Softlogic Life Insurance PLC
- Logo of Softlogic Life Insurance
- Formerly: Asian Alliance Insurance (1999-2016)
- Company type: Public
- Traded as: CSE: AAIC.N0000; S&P Sri Lanka 20 Index component;
- ISIN: LK0314N00001
- Industry: Insurance
- Founded: April 21, 1999; 25 years ago
- Headquarters: One Galle Face, Colombo, Sri Lanka
- Number of locations: 116 (2023)
- Key people: Ashok Pathirage (Chairman); Iftikar Ahamed (Managing Director);
- Revenue: LKR31.799 billion (2023)
- Operating income: LKR3.197 billion (2023)
- Net income: LKR2.838 billion (2023)
- Total assets: LKR51.339 billion (2023)
- Total equity: LKR13.333 billion (2023)
- Owners: Softlogic Capital PLC (51.72%); Dalvik Inclusion Pvt Ltd (19%); Milford (Ceylon) (19%);
- Number of employees: 999 (2022)
- Parent: Softlogic Capital PLC
- Website: softlogiclife.lk

= Softlogic Life Insurance =

Insurance company in Sri Lanka

Softlogic Life Insurance PLC, formerly known as Asian Alliance Insurance, is an insurance company in Sri Lanka. The company was founded in 1999 as Asian Alliance Insurance, a joint venture between Asia Capital PLC and Richard Pieris & Company. Softlogic Holdings and its subsidiary Softlogic Capital PLC acquired a controlling stake in the Asian Alliance Insurance in 2011 for LKR3.3 billion. The company segregated its life and non-life insurance businesses and then divested its non-life insurance to Fairfax Financial. The company changed its name in 2016 to Softlogic Life Insurance. The company is a constituent of the S&P Sri Lanka 20 Index. Softlogic Life is one of the LMD 100 companies in Sri Lanka. The company is also ranked among the 100 most valuable brands in the country.

==History==
Asian Alliance Insurance was founded in 1999 as a joint venture between Asia Capital PLC and Richard Pieris & Company. Softlogic Holdings and its subsidiary Softlogic Capital PLC acquired a 73.5% of stake in Asian Alliance Insurance for LKR3.3 billion in 2011. Asia Capital PLC was the seller. When the announcement of Softlogic's acquisition came to light, Richard Pieris moved to incorporate a finance company and an insurance company. Richard Pieris also planned to move its insurance business out of Asian Alliance Insurance to the new venture. Richard Pieris accepted Softlogic Capital's mandatory offer and divested its 25% stake in Asian Alliance Insurance. Subsequently, Softlogic reduced its stake in the company by divesting 19% of the stake each to the development finance companies DEG and FMO for LKR1.8 billion in 2012.

━━━━━━━━

▶ WHAT YOU NEED TO DO:
[A] According to the Softlogic Life Insurance article, what percentage stake in Asian Alliance Insurance did Softlogic Holdings and Softlogic Capital PLC acquire in 2011?
[B] Continue the Softlogic Life Insurance article, beginning after its final sentence.
The material that follows is separate from the Softlogic Life Insurance article.

━━━━━━━━

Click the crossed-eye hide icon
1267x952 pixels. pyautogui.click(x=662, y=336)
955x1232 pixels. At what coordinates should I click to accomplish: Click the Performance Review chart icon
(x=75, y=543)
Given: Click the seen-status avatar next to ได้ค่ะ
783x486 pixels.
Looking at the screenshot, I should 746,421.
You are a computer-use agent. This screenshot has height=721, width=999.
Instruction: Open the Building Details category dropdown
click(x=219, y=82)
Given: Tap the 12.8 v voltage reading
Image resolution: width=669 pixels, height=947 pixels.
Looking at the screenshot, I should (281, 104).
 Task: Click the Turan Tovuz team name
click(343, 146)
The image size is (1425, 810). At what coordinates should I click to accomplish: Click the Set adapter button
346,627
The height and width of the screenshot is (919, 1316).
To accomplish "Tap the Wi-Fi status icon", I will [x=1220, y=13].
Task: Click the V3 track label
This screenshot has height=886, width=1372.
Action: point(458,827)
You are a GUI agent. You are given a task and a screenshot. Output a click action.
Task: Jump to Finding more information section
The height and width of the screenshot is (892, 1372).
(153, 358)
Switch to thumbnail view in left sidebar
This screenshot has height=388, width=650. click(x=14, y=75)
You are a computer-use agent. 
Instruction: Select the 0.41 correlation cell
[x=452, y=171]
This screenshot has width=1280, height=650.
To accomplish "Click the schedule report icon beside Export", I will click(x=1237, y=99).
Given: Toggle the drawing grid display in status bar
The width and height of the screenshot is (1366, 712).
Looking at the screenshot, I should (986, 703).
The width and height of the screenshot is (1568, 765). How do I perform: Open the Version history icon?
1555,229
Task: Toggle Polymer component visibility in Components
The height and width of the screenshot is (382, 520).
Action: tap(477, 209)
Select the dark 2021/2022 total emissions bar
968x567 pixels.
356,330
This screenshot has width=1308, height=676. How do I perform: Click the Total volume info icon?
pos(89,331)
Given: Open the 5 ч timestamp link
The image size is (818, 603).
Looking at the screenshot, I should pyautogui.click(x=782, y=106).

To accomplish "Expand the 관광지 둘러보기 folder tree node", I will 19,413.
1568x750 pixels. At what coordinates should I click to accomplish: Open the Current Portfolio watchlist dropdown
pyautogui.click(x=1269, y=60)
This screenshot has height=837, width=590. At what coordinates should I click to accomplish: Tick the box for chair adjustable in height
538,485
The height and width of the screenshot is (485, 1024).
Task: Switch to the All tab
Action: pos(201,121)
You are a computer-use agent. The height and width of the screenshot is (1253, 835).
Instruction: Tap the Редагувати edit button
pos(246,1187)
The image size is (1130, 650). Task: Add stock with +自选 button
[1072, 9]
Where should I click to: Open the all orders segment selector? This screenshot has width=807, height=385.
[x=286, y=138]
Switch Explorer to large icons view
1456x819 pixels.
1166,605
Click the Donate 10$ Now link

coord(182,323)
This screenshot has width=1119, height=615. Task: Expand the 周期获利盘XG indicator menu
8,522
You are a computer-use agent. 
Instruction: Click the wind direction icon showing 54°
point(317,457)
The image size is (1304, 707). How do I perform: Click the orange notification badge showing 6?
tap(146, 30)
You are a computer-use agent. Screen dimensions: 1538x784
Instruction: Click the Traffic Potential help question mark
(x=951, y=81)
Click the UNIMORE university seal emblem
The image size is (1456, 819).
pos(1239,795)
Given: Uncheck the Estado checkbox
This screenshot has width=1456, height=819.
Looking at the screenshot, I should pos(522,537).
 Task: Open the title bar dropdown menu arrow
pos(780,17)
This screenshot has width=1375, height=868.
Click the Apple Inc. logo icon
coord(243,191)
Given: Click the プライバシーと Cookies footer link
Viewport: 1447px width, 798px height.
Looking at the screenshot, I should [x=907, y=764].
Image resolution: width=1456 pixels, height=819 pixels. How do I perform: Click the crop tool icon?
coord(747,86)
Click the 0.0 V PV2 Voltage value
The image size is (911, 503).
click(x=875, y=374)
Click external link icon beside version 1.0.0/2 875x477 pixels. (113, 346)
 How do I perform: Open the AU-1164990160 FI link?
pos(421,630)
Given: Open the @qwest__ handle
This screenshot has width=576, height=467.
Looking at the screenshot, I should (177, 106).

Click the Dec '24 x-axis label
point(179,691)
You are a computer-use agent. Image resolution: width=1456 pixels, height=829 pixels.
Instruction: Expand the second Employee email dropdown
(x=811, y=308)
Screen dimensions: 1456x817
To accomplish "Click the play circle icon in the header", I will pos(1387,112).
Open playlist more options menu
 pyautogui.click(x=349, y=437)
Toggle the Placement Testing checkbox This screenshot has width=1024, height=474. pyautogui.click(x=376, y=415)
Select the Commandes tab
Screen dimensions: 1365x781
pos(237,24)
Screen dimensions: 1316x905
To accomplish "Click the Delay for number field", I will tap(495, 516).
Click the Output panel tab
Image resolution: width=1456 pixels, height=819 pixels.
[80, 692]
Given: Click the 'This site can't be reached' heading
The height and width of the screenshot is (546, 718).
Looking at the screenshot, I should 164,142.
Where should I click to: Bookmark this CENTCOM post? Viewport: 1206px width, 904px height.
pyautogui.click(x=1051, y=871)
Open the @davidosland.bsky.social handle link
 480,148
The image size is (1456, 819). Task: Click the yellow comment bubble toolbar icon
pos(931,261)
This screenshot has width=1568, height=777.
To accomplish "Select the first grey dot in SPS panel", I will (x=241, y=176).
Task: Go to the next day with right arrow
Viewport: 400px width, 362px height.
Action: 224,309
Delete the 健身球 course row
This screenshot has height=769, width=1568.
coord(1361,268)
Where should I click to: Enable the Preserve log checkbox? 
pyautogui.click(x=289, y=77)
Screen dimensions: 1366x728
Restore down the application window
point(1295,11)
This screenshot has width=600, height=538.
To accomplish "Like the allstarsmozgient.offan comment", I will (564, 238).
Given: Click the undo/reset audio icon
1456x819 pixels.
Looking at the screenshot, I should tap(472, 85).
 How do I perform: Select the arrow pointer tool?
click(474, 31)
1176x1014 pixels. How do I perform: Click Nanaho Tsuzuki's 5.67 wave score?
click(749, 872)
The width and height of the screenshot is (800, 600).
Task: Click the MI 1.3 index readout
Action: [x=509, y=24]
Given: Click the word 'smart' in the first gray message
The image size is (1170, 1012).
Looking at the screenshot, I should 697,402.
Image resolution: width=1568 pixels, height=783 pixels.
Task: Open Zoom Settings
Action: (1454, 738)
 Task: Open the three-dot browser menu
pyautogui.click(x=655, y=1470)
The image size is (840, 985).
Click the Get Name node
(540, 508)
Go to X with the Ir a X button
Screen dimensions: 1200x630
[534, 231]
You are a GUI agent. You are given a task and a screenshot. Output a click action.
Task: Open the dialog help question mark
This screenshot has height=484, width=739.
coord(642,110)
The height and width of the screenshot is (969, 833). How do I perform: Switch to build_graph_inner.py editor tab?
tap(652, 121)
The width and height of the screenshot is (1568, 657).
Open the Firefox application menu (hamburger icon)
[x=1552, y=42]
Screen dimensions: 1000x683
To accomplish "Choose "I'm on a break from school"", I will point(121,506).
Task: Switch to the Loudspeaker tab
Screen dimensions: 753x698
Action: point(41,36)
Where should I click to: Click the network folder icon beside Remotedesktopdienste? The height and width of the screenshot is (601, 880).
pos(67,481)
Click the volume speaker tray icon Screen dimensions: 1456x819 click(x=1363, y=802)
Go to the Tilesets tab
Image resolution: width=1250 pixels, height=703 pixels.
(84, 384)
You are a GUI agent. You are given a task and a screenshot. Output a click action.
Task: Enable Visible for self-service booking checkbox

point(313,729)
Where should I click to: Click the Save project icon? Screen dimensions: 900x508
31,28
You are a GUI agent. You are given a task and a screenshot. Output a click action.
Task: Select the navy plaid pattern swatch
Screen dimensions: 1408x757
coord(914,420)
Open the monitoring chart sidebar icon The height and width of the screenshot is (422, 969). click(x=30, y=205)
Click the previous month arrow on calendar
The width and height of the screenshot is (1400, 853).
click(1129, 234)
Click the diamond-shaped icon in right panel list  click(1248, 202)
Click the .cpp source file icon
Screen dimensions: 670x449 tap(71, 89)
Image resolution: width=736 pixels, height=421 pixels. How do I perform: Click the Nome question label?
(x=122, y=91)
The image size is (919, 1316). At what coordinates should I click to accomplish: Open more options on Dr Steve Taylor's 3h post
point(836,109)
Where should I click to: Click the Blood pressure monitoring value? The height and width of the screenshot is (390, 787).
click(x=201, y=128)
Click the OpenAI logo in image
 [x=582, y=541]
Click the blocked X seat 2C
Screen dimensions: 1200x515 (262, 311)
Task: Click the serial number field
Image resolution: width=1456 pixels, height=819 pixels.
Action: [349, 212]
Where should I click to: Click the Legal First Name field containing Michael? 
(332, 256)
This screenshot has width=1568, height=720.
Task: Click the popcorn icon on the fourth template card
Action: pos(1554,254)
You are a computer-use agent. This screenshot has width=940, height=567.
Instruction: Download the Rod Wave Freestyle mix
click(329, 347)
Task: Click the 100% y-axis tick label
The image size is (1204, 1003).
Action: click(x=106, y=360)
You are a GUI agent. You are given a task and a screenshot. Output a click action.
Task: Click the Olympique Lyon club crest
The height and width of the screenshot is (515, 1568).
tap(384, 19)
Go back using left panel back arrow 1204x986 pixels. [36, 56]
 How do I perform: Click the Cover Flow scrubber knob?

━━━━━━━━

▶ SET OF ANSWERS:
[A] A 73.5% stake.

[B]
The industry regulator, the Insurance Board of Sri Lanka, stipulated that insurance companies should segregate their life and non-life insurance businesses in 2015. Newly incorporated Asian Alliance General Insurance received the licence to operate in the non-life insurance sector. Softlogic sold Asian Alliance General Insurance to Fairfax Financial in 2016 for LKR1.1 billion. In the same year, the company was renamed Softlogic Life Insurance. Softlogic Life Insurance was featured in Forbes Asias Best Under a Billion list in 2019.

==Operations==
Softlogic Life Insurance was added to the S&P Sri Lanka 20 Index when an ad hoc index rebalancing occurred due to Commercial Leasing and Finance merging with LOLC Finance in March 2022. Softlogic Life is one of the LMD 100 companies in Sri Lanka. The company was ranked 60th in the 2021/22 edition of the list. LMD 100 is an annual list of listed companies in Sri Lanka by revenue. Brand Finance estimated the brand value of Softlogic Life Insurance to be LKR2,382 million in 2022, placing the company in the 44th in the brand value rankings in the country.

In 2022, the company recorded a market share of 17.1%, placing the company in second place among life insurance companies by gross written premiums. When the company's share price rose by 136%, Colombo Stock Exchange inquired the company twice about the unusual price movement. In a stock market disclosure, Softlogic Capital PLC stated that the company is considering a bid for Softlogic Life Insurance. The disclosure did not name the bidder. AIA Insurance Lanka Limited, the Sri Lankan subsidiary of AIA Group, had shown interest in the company.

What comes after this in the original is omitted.